─── Data for review ───

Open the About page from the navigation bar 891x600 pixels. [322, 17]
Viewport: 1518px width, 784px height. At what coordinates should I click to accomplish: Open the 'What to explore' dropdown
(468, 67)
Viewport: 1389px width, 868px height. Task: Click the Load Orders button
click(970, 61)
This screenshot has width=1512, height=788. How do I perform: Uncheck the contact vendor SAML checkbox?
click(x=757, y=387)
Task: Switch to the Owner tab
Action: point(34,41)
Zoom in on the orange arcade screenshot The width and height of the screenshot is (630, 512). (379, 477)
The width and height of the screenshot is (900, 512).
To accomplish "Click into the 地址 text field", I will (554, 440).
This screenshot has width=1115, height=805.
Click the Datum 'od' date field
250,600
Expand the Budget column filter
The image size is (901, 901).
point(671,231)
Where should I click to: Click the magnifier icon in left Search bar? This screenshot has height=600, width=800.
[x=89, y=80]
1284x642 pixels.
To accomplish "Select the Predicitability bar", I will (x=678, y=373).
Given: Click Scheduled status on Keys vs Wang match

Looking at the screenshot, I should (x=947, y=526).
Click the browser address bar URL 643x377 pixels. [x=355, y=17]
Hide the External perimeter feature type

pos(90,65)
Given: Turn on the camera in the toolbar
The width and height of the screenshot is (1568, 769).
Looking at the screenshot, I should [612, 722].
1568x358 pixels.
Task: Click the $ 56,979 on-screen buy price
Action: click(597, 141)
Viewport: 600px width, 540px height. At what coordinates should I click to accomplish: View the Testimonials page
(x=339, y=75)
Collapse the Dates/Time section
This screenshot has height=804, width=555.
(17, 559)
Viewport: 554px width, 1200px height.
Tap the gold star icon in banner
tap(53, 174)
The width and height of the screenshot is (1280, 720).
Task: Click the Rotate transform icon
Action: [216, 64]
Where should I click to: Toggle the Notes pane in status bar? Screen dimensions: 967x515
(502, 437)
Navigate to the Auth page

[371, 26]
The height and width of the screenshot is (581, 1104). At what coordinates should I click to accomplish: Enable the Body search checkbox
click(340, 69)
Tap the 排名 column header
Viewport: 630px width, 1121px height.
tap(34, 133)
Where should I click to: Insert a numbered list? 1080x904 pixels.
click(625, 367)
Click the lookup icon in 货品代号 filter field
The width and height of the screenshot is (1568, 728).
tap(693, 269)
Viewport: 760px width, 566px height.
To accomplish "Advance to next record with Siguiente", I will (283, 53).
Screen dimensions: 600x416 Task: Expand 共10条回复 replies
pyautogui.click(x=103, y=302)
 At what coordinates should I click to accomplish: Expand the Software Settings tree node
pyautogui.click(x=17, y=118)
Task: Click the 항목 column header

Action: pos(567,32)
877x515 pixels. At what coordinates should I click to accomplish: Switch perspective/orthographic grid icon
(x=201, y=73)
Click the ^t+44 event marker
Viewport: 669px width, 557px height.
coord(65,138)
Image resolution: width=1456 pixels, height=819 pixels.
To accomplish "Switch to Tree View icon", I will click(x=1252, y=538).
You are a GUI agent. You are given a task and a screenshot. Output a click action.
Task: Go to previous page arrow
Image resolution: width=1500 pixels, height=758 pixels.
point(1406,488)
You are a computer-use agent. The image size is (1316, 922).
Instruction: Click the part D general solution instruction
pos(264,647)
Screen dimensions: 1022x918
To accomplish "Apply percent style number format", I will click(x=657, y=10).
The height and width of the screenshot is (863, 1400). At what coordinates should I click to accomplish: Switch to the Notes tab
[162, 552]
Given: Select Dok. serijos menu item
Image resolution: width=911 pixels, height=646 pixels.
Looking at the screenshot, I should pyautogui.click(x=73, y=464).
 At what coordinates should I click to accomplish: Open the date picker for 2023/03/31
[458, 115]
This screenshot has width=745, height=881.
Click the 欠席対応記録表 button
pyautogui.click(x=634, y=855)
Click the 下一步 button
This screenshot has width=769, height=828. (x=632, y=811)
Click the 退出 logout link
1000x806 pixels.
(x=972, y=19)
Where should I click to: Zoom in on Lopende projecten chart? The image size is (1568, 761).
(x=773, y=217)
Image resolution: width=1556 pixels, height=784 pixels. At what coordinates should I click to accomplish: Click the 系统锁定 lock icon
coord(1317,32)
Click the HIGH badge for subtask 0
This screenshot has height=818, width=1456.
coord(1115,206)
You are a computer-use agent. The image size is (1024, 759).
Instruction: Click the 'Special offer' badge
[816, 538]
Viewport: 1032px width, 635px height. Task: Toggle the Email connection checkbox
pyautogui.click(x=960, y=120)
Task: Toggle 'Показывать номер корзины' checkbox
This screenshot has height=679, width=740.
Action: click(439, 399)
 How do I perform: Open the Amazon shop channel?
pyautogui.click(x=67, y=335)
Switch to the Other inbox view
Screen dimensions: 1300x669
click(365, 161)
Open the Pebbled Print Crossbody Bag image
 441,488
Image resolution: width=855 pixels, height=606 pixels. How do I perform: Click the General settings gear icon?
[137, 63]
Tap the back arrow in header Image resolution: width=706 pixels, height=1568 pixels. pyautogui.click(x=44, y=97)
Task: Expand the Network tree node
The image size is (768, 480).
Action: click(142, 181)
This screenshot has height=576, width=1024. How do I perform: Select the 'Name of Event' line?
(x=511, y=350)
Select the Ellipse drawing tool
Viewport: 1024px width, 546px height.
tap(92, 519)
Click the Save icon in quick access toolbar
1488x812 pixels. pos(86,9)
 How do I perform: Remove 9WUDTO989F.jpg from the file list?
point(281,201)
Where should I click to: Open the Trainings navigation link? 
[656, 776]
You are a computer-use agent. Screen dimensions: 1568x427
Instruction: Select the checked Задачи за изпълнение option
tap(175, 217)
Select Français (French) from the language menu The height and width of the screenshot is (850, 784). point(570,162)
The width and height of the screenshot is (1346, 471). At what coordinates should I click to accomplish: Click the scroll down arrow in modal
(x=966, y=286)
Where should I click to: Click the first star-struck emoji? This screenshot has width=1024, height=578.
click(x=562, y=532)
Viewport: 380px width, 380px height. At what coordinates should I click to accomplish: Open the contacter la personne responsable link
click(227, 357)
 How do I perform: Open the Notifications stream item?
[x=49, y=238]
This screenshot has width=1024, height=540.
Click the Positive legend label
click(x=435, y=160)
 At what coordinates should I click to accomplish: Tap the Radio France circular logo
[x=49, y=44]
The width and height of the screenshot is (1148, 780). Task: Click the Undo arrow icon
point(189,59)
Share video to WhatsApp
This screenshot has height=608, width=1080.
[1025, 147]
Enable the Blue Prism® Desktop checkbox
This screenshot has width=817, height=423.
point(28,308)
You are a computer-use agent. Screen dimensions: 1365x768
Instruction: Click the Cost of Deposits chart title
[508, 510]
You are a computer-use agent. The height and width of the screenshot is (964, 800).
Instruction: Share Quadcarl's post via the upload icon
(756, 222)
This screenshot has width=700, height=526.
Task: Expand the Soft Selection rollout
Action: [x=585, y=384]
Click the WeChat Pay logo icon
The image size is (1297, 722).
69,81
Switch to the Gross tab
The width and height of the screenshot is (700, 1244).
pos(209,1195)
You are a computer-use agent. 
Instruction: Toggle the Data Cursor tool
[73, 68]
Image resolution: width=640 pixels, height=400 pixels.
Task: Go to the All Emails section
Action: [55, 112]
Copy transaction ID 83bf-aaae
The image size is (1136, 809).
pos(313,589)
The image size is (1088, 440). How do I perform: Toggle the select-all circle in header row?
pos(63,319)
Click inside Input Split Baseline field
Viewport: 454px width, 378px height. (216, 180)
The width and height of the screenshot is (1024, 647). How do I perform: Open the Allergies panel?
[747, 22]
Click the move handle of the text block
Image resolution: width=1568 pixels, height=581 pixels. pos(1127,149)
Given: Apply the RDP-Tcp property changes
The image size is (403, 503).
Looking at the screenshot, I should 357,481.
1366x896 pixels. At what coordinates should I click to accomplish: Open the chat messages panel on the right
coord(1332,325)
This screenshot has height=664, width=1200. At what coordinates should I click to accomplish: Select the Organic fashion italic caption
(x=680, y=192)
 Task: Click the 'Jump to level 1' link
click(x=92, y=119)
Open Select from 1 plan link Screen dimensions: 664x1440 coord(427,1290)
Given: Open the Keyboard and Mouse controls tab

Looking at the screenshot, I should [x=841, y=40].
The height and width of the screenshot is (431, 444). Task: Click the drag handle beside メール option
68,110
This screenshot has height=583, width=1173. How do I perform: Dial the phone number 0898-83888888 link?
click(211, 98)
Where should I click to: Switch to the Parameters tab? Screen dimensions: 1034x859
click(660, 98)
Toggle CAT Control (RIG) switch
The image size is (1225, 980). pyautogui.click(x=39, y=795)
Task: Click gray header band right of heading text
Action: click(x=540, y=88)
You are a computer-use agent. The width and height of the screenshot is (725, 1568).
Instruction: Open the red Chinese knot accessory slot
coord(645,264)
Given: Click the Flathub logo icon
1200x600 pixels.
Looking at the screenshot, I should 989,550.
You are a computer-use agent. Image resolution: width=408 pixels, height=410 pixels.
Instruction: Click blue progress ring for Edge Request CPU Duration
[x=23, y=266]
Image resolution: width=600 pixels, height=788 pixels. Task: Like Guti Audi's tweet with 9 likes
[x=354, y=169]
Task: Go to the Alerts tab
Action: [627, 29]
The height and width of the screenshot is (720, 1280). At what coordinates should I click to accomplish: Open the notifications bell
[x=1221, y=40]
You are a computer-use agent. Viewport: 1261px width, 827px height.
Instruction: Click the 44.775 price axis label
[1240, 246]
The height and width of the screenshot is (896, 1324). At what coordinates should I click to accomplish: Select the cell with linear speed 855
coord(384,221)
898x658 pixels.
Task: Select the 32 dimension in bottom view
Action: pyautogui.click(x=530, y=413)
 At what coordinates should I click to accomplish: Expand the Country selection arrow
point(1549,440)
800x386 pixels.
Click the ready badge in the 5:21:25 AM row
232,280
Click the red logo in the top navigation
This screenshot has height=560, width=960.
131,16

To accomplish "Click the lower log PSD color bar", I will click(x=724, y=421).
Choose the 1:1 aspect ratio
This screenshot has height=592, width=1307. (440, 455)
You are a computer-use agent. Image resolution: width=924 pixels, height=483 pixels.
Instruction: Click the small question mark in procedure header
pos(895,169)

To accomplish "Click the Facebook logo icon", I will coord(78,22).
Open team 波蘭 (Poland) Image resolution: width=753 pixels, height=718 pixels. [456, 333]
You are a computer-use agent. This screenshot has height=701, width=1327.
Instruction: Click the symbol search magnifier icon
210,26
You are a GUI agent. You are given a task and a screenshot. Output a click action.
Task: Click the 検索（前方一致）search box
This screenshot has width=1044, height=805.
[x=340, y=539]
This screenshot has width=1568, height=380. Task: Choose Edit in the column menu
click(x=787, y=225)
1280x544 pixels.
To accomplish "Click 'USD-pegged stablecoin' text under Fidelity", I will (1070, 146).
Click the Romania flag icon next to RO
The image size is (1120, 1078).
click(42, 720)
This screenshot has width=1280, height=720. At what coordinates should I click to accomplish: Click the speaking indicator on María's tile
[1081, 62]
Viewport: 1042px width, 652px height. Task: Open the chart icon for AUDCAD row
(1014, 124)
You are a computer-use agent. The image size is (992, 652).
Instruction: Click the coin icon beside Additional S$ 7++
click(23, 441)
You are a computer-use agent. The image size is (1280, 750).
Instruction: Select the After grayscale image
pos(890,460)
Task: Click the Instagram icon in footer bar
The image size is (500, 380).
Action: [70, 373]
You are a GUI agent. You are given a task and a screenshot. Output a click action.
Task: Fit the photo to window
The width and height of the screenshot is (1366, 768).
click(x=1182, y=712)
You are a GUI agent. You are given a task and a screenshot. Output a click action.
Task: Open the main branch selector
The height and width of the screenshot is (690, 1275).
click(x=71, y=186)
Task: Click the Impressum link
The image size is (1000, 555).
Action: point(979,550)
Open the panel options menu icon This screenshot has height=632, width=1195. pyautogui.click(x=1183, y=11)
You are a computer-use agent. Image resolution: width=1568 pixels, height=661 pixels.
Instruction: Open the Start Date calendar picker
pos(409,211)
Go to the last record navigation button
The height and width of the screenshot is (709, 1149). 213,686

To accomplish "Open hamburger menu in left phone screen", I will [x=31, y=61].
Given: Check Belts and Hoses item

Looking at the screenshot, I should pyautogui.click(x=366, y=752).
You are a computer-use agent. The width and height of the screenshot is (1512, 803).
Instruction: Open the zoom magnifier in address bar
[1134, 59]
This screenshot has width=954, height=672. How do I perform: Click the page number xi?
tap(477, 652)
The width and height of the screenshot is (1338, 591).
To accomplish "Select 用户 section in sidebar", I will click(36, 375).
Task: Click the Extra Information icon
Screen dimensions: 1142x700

───

— Exercise directions —
Repeat only the lines starting at the one that contains "The width and height of the screenshot is (1338, 591)." and ending at the last line above, exactly as written.

— Reply to the task —
The width and height of the screenshot is (1338, 591).
To accomplish "Select 用户 section in sidebar", I will click(36, 375).
Task: Click the Extra Information icon
Screen dimensions: 1142x700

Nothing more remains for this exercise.